И тогда он без усилия говорит ей:
— Беда в том, что ты можешь остаться без меня. Вдвоем с мамой будет гораздо трудней.
— То есть как — без тебя?
Он дает ей полную справку, сухую и подробную, как те сведения, что он вычитал сегодня в библиотеке, в медицинских учебниках и справочниках, прежде чем идти домой. Говорит рассудительно, будто этот ужас относится к кому-то другому, постороннему. Но в конце сообщает: послезавтра к девяти утра, — и весь этот ужас наваливается на него, и надо удержаться, удержаться…

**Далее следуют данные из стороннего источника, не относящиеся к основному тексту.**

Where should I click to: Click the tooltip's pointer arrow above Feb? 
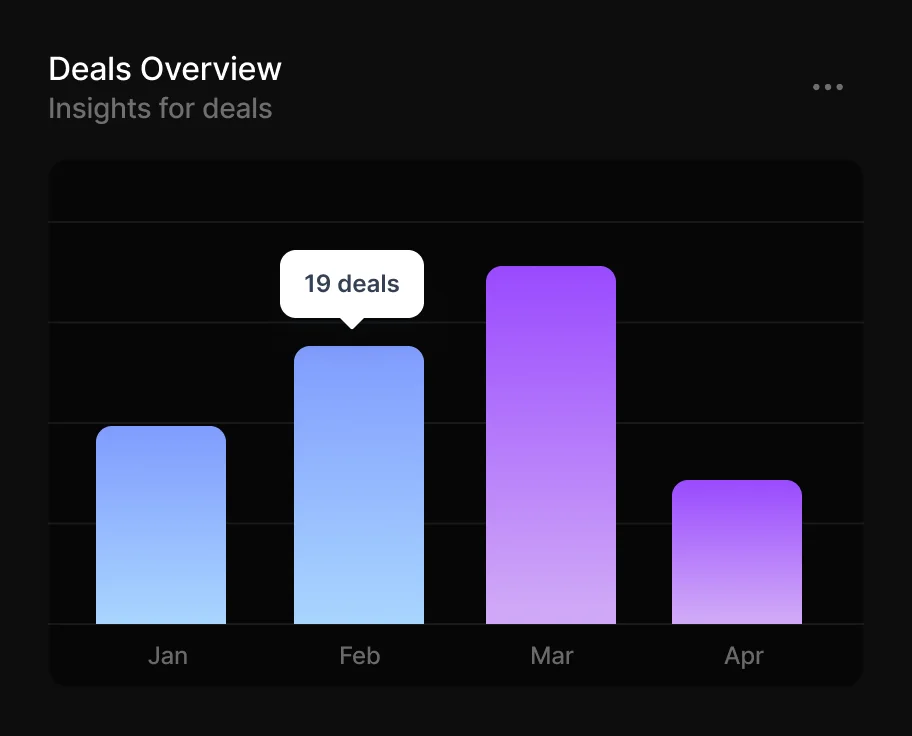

— Ты только не пугай себя, — строго говорит Галинка, — после таких операций живут и живут. Я знаю столько случаев…
— А я знаю статистику.
— Начитался? Плюй на статистику! Ты же крепкий, у тебя организм здоровый, поправишься и сам будешь подшучивать над своими страхами. Вот увидишь! Такой знаменитый хирург не взялся бы делать операцию, если б не видел, что можно вылечить, а раз он взялся…
— Не надо, Галинка. Мы должны подготовить маму. Но друг перед другом — можем мы не врать?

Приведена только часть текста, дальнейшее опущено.